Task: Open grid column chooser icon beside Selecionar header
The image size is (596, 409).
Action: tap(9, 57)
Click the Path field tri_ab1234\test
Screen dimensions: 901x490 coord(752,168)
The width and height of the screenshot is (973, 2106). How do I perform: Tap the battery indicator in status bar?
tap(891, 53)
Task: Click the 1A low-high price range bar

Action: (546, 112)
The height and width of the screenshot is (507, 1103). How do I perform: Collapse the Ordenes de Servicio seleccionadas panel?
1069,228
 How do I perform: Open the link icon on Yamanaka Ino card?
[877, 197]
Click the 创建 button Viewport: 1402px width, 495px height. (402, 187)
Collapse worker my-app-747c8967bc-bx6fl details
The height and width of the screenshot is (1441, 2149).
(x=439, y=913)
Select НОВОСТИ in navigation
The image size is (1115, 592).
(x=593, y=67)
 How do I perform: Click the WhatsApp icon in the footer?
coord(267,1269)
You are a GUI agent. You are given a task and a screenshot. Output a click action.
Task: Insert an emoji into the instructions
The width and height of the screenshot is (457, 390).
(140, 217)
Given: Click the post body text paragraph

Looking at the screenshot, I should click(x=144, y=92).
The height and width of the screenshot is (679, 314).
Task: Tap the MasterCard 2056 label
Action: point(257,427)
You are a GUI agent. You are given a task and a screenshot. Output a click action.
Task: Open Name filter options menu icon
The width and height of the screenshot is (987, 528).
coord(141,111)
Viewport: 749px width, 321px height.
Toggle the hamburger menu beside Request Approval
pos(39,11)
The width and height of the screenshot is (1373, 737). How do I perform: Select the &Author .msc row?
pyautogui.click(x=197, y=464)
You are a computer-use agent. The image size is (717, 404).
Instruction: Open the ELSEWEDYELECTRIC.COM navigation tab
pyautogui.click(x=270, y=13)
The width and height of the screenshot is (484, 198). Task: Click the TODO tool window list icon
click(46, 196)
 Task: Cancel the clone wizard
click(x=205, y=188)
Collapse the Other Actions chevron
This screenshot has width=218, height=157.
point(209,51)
—————
Reproduce all of the data above verbatim, line for line, with no alterations.

Exercise solution
Task: Open grid column chooser icon beside Selecionar header
The image size is (596, 409).
Action: tap(9, 57)
Click the Path field tri_ab1234\test
Screen dimensions: 901x490 coord(752,168)
The width and height of the screenshot is (973, 2106). How do I perform: Tap the battery indicator in status bar?
tap(891, 53)
Task: Click the 1A low-high price range bar

Action: (546, 112)
The height and width of the screenshot is (507, 1103). How do I perform: Collapse the Ordenes de Servicio seleccionadas panel?
1069,228
 How do I perform: Open the link icon on Yamanaka Ino card?
[877, 197]
Click the 创建 button Viewport: 1402px width, 495px height. (402, 187)
Collapse worker my-app-747c8967bc-bx6fl details
The height and width of the screenshot is (1441, 2149).
(x=439, y=913)
Select НОВОСТИ in navigation
The image size is (1115, 592).
(x=593, y=67)
 How do I perform: Click the WhatsApp icon in the footer?
coord(267,1269)
You are a GUI agent. You are given a task and a screenshot. Output a click action.
Task: Insert an emoji into the instructions
The width and height of the screenshot is (457, 390).
(140, 217)
Given: Click the post body text paragraph

Looking at the screenshot, I should click(x=144, y=92).
The height and width of the screenshot is (679, 314).
Task: Tap the MasterCard 2056 label
Action: point(257,427)
You are a GUI agent. You are given a task and a screenshot. Output a click action.
Task: Open Name filter options menu icon
The width and height of the screenshot is (987, 528).
coord(141,111)
Viewport: 749px width, 321px height.
Toggle the hamburger menu beside Request Approval
pos(39,11)
The width and height of the screenshot is (1373, 737). How do I perform: Select the &Author .msc row?
pyautogui.click(x=197, y=464)
You are a computer-use agent. The image size is (717, 404).
Instruction: Open the ELSEWEDYELECTRIC.COM navigation tab
pyautogui.click(x=270, y=13)
The width and height of the screenshot is (484, 198). Task: Click the TODO tool window list icon
click(46, 196)
 Task: Cancel the clone wizard
click(x=205, y=188)
Collapse the Other Actions chevron
This screenshot has width=218, height=157.
point(209,51)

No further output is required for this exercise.